The theme “Savoirs and Spaces in Context” aims to continue the questioning of knowledge of space and territories that was initiated under the previous framework, by linking it to an approach of historical geography. The contribution of the historical approach to territorial forms and organizations will enable a traversal of the connection between practices and knowledge, starting from the diversity of the actors who contribute to the manufacture and to the changes of territories, and by doing so, mobilize and/or build spatial knowledge among a quantity of other instruments (technical, legal, etc…).

The EHGO team proposes to continue and extend its analysis of the circulation of knowledge, by approaching circulations as “moments” of knowledge creation. It will not only pursue the investigation of interdisciplinary exchanges (primarily between the field of geography and other social sciences, although also further afield) but will also continue in parallel to question international exchanges.
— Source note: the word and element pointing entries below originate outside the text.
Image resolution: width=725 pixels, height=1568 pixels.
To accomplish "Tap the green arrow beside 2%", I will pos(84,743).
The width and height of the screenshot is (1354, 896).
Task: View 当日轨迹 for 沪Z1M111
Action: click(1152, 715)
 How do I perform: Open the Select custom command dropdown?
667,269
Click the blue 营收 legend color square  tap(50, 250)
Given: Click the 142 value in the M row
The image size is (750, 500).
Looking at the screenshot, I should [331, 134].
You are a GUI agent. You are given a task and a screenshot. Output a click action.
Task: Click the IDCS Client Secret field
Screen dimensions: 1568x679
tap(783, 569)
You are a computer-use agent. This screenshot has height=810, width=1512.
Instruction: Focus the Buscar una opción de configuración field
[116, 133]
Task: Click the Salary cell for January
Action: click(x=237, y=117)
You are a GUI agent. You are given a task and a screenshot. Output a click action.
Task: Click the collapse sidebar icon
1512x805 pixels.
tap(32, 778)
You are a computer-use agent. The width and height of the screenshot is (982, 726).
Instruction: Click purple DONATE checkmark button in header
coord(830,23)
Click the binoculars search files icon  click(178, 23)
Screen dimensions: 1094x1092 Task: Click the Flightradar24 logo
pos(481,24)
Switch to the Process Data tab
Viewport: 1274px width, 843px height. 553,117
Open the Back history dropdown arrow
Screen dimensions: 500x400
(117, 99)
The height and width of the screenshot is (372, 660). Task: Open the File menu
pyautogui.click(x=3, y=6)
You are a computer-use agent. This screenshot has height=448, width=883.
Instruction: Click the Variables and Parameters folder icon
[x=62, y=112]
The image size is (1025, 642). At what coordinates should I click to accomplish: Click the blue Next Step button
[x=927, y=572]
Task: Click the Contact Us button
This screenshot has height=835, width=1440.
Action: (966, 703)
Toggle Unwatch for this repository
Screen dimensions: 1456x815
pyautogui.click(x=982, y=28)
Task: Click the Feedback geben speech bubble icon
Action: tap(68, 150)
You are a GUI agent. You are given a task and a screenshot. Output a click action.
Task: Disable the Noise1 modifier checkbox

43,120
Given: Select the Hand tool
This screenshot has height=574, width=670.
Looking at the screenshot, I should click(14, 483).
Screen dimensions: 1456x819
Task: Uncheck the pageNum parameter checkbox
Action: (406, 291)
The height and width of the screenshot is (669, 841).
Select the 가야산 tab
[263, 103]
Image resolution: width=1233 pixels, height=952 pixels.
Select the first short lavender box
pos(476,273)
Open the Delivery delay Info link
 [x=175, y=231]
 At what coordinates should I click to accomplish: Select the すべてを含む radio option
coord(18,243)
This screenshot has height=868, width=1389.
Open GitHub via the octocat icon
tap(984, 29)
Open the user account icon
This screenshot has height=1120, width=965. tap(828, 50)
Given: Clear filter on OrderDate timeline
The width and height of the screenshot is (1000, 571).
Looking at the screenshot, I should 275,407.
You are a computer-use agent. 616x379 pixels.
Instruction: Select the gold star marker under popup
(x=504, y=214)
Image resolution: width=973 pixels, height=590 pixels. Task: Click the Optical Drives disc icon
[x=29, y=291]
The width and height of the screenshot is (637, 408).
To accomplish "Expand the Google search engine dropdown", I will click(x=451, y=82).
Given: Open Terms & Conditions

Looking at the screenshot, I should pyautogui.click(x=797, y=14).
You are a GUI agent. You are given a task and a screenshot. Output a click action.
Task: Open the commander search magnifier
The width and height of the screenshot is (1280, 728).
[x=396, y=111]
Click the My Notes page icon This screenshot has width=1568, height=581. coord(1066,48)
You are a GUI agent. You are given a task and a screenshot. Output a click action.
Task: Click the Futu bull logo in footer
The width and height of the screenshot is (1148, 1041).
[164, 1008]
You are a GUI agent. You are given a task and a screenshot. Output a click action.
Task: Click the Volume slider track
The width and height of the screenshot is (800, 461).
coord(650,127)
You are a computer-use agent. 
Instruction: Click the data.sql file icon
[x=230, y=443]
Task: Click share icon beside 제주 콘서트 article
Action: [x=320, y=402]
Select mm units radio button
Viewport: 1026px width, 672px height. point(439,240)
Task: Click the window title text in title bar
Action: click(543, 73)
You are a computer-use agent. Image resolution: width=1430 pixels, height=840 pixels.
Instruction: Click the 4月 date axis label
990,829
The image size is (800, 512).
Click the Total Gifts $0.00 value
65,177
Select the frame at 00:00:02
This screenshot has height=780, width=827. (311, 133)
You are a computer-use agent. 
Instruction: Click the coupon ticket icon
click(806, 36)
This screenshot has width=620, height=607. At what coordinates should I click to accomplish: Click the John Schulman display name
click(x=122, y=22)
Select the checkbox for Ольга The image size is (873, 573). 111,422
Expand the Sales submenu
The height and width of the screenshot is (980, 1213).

The members of the team will extend their examination of the exchanges between scientific knowledge and knowledge of action, through studies focused on the colonial situation, by shifting the collective investigation to the turning point of decolonization, and on the administration of territories over time. One working group particularly wishes to investigate the political trajectories of geographers, especially in the second half of the twentieth century; a subject that is almost always studied in a monographic way without addressing the general tendencies of the politicization of geographers influenced by conjunctures and circumstances that have not only an internal dynamic, but also a morphology and a strong heteronomy.

The second axis of research will focus on the fabrication of spaces over time, paying particular attention to the way in which they are linked to the re-elaboration of the understandings of space, born of the encounter between practices and savoirs. Three geographical elements will be privileged in this perspective of historical geography: roads and networks and grids.


David Rumsey (map from personal collection)

EHGO Team Members’ recent research initiatives

Emmanuel de Martonne Corpus. Phase 2

Dates: 2021 - 2022

Phase 2 of the project, within the framework of Digital Humanities, promotes a second body of archives by geographer Emmanuel de Martonne (1873-1955) consisting of 6 field notebooks and 400 glass plates. As for phase 1, phase 2 analyzes, documents, archives and disseminates the archives according to a threefold problematic: that of the geographical heritage of textual and iconographic sources, that of Open Science and that of innovation in Human and Social Sciences.

DESIGNSHS. Graphic Design, Research, and Social Science Heritage

Dates: 2021 - 2025

The program aims to study and valorize the archives of the laboratory of cartography, then of graphics, directed by Jacques Bertin from 1954 to 1985 (EPHE then EHESS). The aim is to explore, from this major source, the relationships that were established between graphic creation and research in the human and social sciences in the second half of the 20th century.

Circulation, geopolitics and the construction of knowledge about the world from the straits. The case of a world passage, the Strait of Magellan

Dates : 2020 - 2022

The project analyses the role of straits in the organization of political spaces on a global and regional scale in the modern period, and in particular examines the role of the Strait of Magellan in the processes of circulation of knowledge and narratives that linked Europe to the American continent. Other straits are studied in a comparative way (Gibraltar, Bosphorus, Malacca).